International Guild of Knot Tyers

Colin Byfleet

Growing up in Harrow, north-west London, I enjoyed an excellently-run Scout group where knotting and lashings were enthusiastically taught and used. We even had a precious copy of Ashley, although I little realised its importance at that time. Distractions followed (girls and exams) and knotting took a back seat. Learning to sail on a gravel-pit lake at St Ives in Cambridge brought them back to fore for a while. More dinghy sailing in the fairly protected waters off Vancouver, whilst at the University of British Columbia, was followed by a few similar forays in the Solent.ColinByfleetLR

Thirty busy years of work, family etc. followed and knotting again disappeared into the background until involvement with the now sadly-defunct Exeter Maritime Museum, via my wife, Jackie, began in the mid-1990s. A visit to the maritime festival Brest 2000 brought us into contact with Ken Yalden and members of the Solent branch at their popular demonstration stand. We joined the Guild very soon thereafter and have enjoyed being members ever since.

Partial retirement in 2003 was followed by several years working in Tallahassee, Florida and we managed only two meetings (Beale Park, UK 2005 and Charleston, SC, USA 2007) until we returned to Devon in summer 2009. 

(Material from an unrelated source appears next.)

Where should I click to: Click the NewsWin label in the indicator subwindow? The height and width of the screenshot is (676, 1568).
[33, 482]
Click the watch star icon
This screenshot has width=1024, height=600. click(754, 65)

I was then very foolish and replied to a request in Knotting Matters for a new Supplies Secretary - and was given the job, purely through the lack of competition. At the 2010 meeting in Weston-super-Mare I was cajoled onto the Council and discovered the inner workings of the Guild. The following year, at the meeting in Coventry, I was asked to succeed Dan Machowski as President, an honour for which I was ill-prepared, especially since our long-standing Treasurer and Secretary both finished their time in office at the same meeting. At the end of the formal AGM neither post was filled and I am immensely grateful to Ian Schofield and Margaret Boggs who stepped in to save the day. Ian has held the job ever since and is to retire this May (2017).

I am pleased that the re-organisation into Council of Trustees and Executive Committee, forced upon us by our status as a Registered Charity, and which caused a great deal of heart-searching and discussion, has gone well and now seems to be running smoothly.

Following the Autumn meeting in Sweden in 2010, I became interested in circular mats and their mathematical analysis. I was wheel-chaired around Karlskrona’s cobbles by Knut Buttgereit, as I had a piece of detached cartilage in my knee. Whilst recovering from repair surgery and being rather immobile, I was able to sit and make many of the mats which formed the basis of the articles in Knotting Matters last year.

Following a career as a chemical physicist, my time with the Guild has taken Jackie and me to many really interesting meeting places and, more importantly, put us in contact with very many splendid colleagues. I think the Guild is quite the friendliest organisation I know and I am delighted to have been a small part of it.